Tasks and exercises:
1 > Transcribe the Feres doctrine article from "The ban is colloquially" up to and including "compensation and justice.".
2 > According to the Feres doctrine article, which justice wrote the 1950 Supreme Court decision behind the doctrine?

[Page text Boundary: Start]

Jacob M. Appel, M.D., J.D.
Most Americans take for granted the right to sue their physicians for negligent or reckless conduct. While considerable disagreement exists regarding such related issues as caps on payouts for “pain and suffering,” rare are objections to the basic principle that patients directly injured as a result of substandard treatment deserve to receive a day in court and monetary damages. Yet for members of the United States Armed forces and their survivors, such recovery in the civil courts is generally prohibited by law. A grassroots movement is now gaining strength to change this antiquated policy, but it is not without its opponents.
The ban is colloquially known as the “Feres doctrine” after a 1950 Supreme Court decision (technically a consolidation of three cases), penned by Justice Robert Jackson, which denied the estate of Lieutenant Rudolph J. Feres to make a wrongful death claim against the U. S. Army for his death in a barracks fire allegedly caused by a faulty heater. Carving out an exception to the Federal Tort Claims Act of 1946, the Court relied upon the English common law principle of “sovereign immunity” to conclude that the military could not be sued for injuries by active personnel without government permission. So far, that permission has not been granted. Multiple cases in recent years have upheld the doctrine — even though it increasingly appears to run contrary to American norms regarding compensation and justice.
Several high profile cases in which the Feres doctrine has banned recovery have drawn public attention in recent months. Coast Guard veteran Walter Daniel wrote a powerful column in the Seattle Times in October 2019 describing how the rule banned him from suing after his wife, a nurse in the Navy, died during childbirth following alleged negligence at the U.S. Naval Hospital in Bremerton, Washington, in 2014 (1). Joce Sterman and Alex Braue of the Sinclair Broadcast Group have reported on the tragedy of Navy pharmacist Jordan Way, whose parents, Dana and Suzi Way, were prevented from suing after their son died in the wake of “routing surgery” at Bush Naval Hospital in Twentynine Palms, California (2).
Congresswoman Jackie Speier of California introduced bipartisan legislation in July, know as the “Sergeant First Class Richard Stayskal Military Medical Accountability Act of 2019,” to reverse the Feres doctrine. Backers of the change include Blue Star Families and the Military Officers Association of America. Efforts to include the provision as a rider to this year’s must-pass defense authorization bill have faltered in the Senate, but Senators John Kennedy of Louisiana and Mazie Hirono of Hawaii have introduced stand-alone legislation on the subject. Their principal opponent remains Senator Lindsay Graham of South Carolina, a retired U.S. Air Force Reserve colonel who has derided the law as a “Pandora’s box” that would allow different tiers of compensation for malpractice under different circumstances — such as injuries occurring in combat abroad versus during routine stateside surgeries (3).

[Page text Boundary: End]
[Source information Boundary: Start]

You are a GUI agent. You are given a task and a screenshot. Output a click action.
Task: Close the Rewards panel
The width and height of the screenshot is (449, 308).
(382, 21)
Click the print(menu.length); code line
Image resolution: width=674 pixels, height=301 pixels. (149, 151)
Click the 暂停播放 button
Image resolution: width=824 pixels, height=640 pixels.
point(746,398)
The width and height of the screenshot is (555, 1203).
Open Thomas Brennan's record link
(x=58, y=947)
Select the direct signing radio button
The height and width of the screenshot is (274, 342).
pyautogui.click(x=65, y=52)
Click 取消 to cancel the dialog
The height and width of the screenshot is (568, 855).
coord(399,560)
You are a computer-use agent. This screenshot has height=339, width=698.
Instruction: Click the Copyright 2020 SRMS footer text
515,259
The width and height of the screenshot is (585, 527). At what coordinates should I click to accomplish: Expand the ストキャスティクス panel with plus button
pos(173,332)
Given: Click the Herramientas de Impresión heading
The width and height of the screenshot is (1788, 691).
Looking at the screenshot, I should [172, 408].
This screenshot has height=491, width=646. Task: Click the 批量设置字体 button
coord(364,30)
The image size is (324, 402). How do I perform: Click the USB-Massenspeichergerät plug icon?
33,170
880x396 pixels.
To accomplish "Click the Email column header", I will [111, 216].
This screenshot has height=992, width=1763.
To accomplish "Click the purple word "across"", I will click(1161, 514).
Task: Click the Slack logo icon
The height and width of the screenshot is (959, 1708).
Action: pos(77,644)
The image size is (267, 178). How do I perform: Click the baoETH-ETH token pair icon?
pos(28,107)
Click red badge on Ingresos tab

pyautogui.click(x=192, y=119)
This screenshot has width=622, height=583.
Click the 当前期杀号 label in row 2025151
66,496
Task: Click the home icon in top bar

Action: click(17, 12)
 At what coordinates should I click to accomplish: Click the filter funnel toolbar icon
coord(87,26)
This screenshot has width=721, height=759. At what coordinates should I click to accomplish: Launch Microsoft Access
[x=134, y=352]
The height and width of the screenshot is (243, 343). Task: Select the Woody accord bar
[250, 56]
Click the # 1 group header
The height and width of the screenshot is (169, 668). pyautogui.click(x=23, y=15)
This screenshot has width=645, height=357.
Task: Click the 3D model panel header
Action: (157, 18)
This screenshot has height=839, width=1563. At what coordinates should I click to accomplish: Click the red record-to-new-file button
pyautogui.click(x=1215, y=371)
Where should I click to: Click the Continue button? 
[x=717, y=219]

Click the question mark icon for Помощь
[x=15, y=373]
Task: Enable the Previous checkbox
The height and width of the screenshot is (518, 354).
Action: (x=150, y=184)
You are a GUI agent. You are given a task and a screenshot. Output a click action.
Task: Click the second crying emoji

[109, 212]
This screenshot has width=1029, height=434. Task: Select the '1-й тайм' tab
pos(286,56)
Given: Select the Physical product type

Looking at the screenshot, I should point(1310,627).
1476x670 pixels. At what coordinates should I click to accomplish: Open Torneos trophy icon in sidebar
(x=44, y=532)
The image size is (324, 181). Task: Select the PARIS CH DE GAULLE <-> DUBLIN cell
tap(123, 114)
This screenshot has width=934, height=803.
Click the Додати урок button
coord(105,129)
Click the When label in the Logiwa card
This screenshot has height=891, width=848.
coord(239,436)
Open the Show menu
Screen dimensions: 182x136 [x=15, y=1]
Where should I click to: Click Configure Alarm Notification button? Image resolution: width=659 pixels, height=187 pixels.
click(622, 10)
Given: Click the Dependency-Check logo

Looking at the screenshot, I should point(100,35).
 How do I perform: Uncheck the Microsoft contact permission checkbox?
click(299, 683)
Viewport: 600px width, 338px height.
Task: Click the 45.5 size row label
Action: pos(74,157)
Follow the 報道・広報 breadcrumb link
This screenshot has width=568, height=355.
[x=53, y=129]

[Source information Boundary: End]

Task responses:
1 >
The ban is colloquially known as the “Feres doctrine” after a 1950 Supreme Court decision (technically a consolidation of three cases), penned by Justice Robert Jackson, which denied the estate of Lieutenant Rudolph J. Feres to make a wrongful death claim against the U. S. Army for his death in a barracks fire allegedly caused by a faulty heater. Carving out an exception to the Federal Tort Claims Act of 1946, the Court relied upon the English common law principle of “sovereign immunity” to conclude that the military could not be sued for injuries by active personnel without government permission. So far, that permission has not been granted. Multiple cases in recent years have upheld the doctrine — even though it increasingly appears to run contrary to American norms regarding compensation and justice.

2 > Justice Robert Jackson